EXTRACT TO READ ▸
______

Clinical Features

A ready-to-use TRUE TEST®, contains up to 34 allergens and allergen mixes that are responsible for up to 80% of ACD. 3 The allergens in TRUE TEST® require no preparation; the standardized allergens and allergen mixes are already incorporated into hypoallergenic, dehydrated, hydrophilic gels attached to a waterproof backing. Upon application of TRUE TEST®, perspiration and transepidermal water loss quickly rehydrate the dried gel layer, thereby releasing the allergens onto the skin. 8,10 After 48 hours, TRUE TEST® is removed; reactions are then interpreted at 72 to 96 hours after test application.

The homogeneous distribution of allergens helps to minimize the potential for false-positive and irritant reactions. To help ensure accurate testing and interpretation, the placement of allergens is standardized with TRUE TEST®. Allergen stability has been confirmed by in vitro studies, and an optimized allergen dose level has been determined by in vivo dose-response studies.  Reference 12

The allergen doses in TRUE TEST® are sufficient to elicit allergic reactions in weakly sensitized patients, yet low enough to minimize the risk of iatrogenic sensitization. Because the allergens are dehydrated, there is minimal risk of allergen overflow and cross-contamination. With no need to mix and formulate allergens, TRUE TEST® minimizes preparation time. Reference  13

Unit packaging also contributes to reliability and short preparation time. Each test panel is wrapped in an airtight foil outer cover for protection from light and moisture. Each allergen patch is attached to an impermeable, flexible plastic backing that promotes optimal contact between skin and allergen, thereby maximizing allergen penetration. The occlusive backing and allergen patches are held firmly in place by a single piece of nonwoven, hypoallergenic, semi- occlusive surgical tape. The porous nature of the tape should minimize the risk of miliaria and irritation.

______

EXTRACTED INFORMATION ▸
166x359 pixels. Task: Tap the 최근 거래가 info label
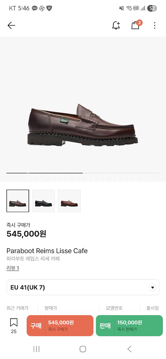18,308
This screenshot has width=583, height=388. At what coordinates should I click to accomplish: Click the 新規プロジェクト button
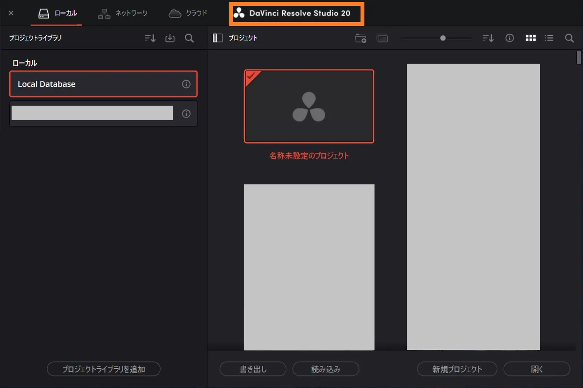(x=457, y=369)
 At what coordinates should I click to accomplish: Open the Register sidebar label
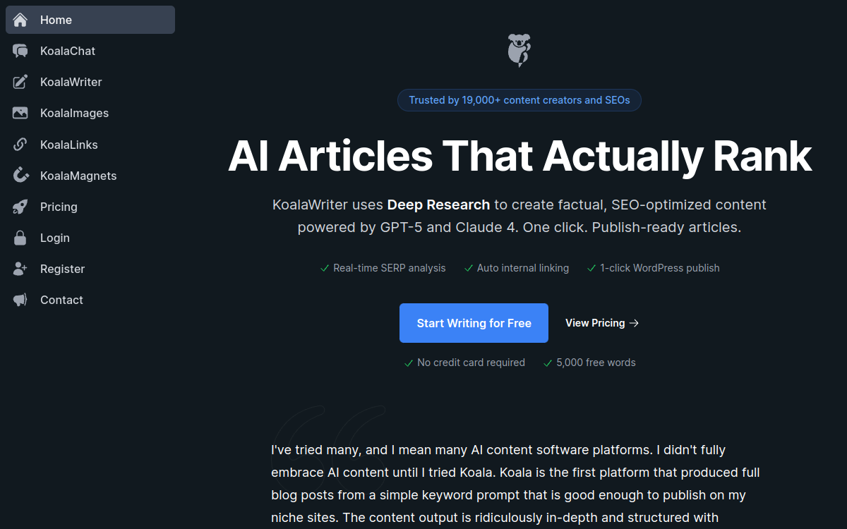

______

PROBLEM TO WORK ON ▸ Reproduce the entire text on TRUE TEST® patch testing word for word. The items above are separate material that is unrelated to the text on TRUE TEST® patch testing.

PROBLEM SOLUTION ▸
Clinical Features

A ready-to-use TRUE TEST®, contains up to 34 allergens and allergen mixes that are responsible for up to 80% of ACD. 3 The allergens in TRUE TEST® require no preparation; the standardized allergens and allergen mixes are already incorporated into hypoallergenic, dehydrated, hydrophilic gels attached to a waterproof backing. Upon application of TRUE TEST®, perspiration and transepidermal water loss quickly rehydrate the dried gel layer, thereby releasing the allergens onto the skin. 8,10 After 48 hours, TRUE TEST® is removed; reactions are then interpreted at 72 to 96 hours after test application.

The homogeneous distribution of allergens helps to minimize the potential for false-positive and irritant reactions. To help ensure accurate testing and interpretation, the placement of allergens is standardized with TRUE TEST®. Allergen stability has been confirmed by in vitro studies, and an optimized allergen dose level has been determined by in vivo dose-response studies.  Reference 12

The allergen doses in TRUE TEST® are sufficient to elicit allergic reactions in weakly sensitized patients, yet low enough to minimize the risk of iatrogenic sensitization. Because the allergens are dehydrated, there is minimal risk of allergen overflow and cross-contamination. With no need to mix and formulate allergens, TRUE TEST® minimizes preparation time. Reference  13

Unit packaging also contributes to reliability and short preparation time. Each test panel is wrapped in an airtight foil outer cover for protection from light and moisture. Each allergen patch is attached to an impermeable, flexible plastic backing that promotes optimal contact between skin and allergen, thereby maximizing allergen penetration. The occlusive backing and allergen patches are held firmly in place by a single piece of nonwoven, hypoallergenic, semi- occlusive surgical tape. The porous nature of the tape should minimize the risk of miliaria and irritation.